Muni Market Set to Welcome Puerto Rico’s Return After Bankruptcy

U.S. District Judge Laura Swain in January confirmed Puerto Rico’s plan of adjustment. The confirmation is the capstone for Puerto Rico’s journey through a new territorial bankruptcy law called PROMESA, and it comes more than six years after the island’s former governor, Alejandro Garcia Padilla, declared the commonwealth’s debts not payable.

The confirmation paves the way for a debt exchange that will bring new Puerto Rico bonds to market. The commonwealth’s bonds were long prized by muni investors because the interest is exempt from federal, state, and local taxes for holders throughout the U.S., and because yields have traditionally been higher than most U.S. munis due to elevated perceived risk.

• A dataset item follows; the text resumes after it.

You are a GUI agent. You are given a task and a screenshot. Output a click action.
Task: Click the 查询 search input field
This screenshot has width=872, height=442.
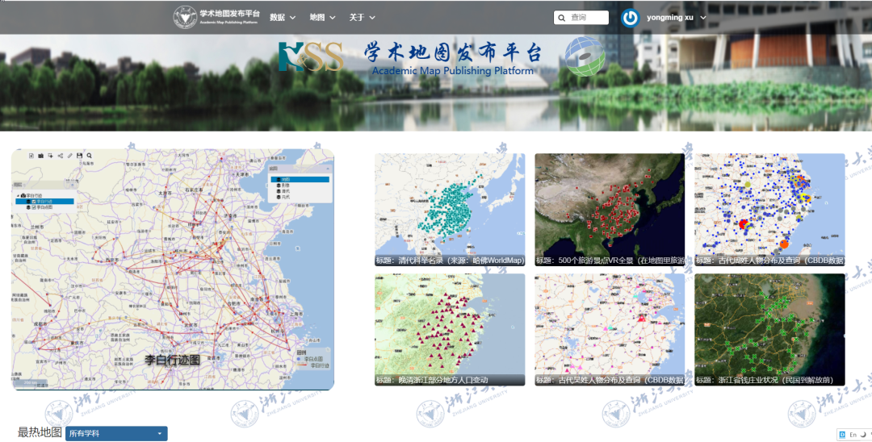581,18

The painful bankruptcy experience – by far the largest ever in the muni-bond market in terms of the amount of debt affected – may cause some investors to shun the next wave of Puerto Rico issuance. Yet we believe there may be cause to look at the commonwealth’s debt with fresh eyes. Post-bankruptcy credit quality usually improves for muni issuance, with new bonds offering enhanced security and other favorable provisions for investors.

Rebuilding and restructuring

The journey since PROMESA was signed into law by President Barack Obama in 2016 has been complicated by two major hurricanes in 2017 and a global pandemic that restricted travel to an island that has been planning on expanding tourism. Those tragedies ushered in a wave of fiscal support (estimated at about $130 billion, or over 100% of Puerto Rico’s GDP), facilitating an ongoing recovery and rebuilding that will aid the island’s tax collections and economy for years to come.

By 15 March, we expect that about $35 billion of Puerto Rico’s debt and claims will be exchanged into a mix of cash and new debt, including a contingent convertible instrument that is payable to investors if sales tax collections outperform a benchmark in the certified fiscal plan.

The exchange follows prior successful exchanges for the Puerto Rico Sales Tax Financing Corporation (COFINA) and the Government Development Bank (GDB). We anticipate that these various debt proposals in aggregate will likely reduce the stock of Puerto Rico’s debt by about 50%, and that average debt service on government guaranteed obligations will fall by about 60%.